→ Description of the task: Let your answer be the line containing "Azure (45, 1952)" and every line below it to the end of the records, copied exactly.

Dataset excerpts
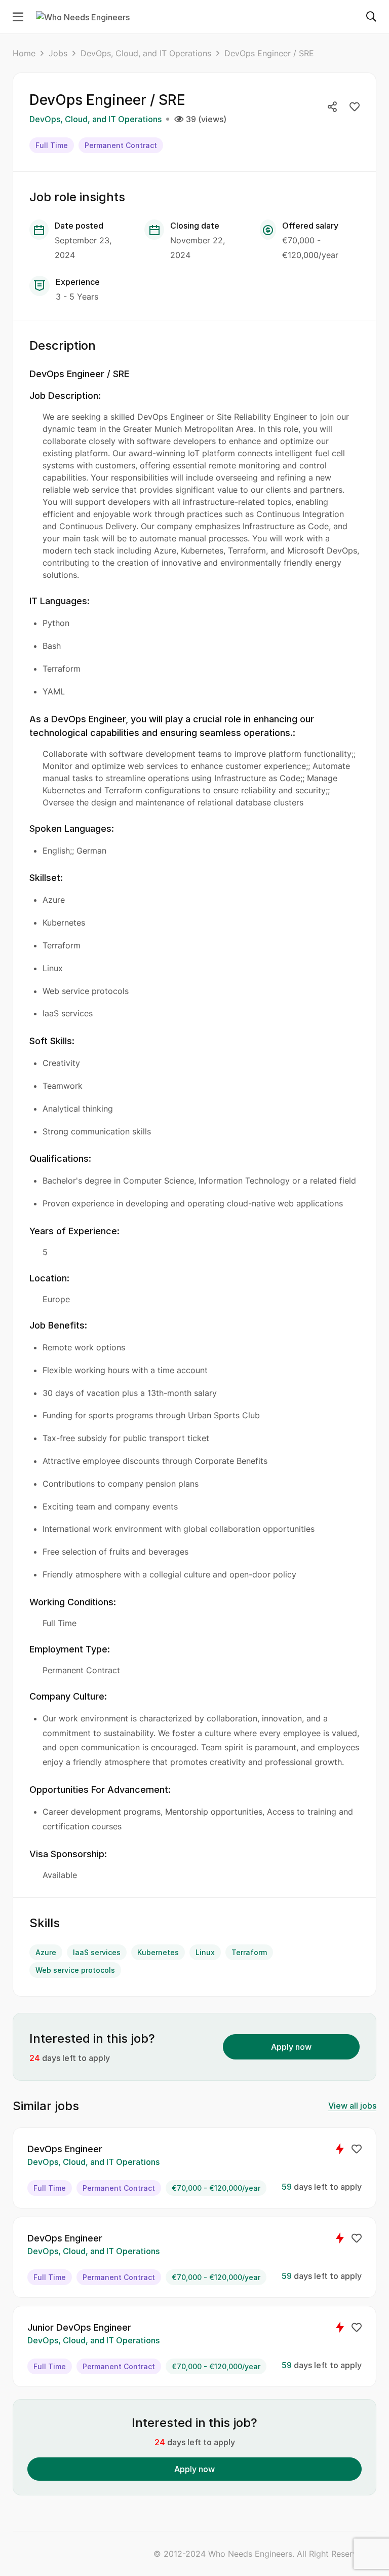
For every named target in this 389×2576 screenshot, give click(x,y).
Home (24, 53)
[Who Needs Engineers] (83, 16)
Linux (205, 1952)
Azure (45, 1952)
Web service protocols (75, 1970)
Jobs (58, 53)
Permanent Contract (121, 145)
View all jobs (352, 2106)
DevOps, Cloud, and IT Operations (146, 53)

→ Task answer:
Azure (45, 1952)
Web service protocols (75, 1970)
Jobs (58, 53)
Permanent Contract (121, 145)
View all jobs (352, 2106)
DevOps, Cloud, and IT Operations (146, 53)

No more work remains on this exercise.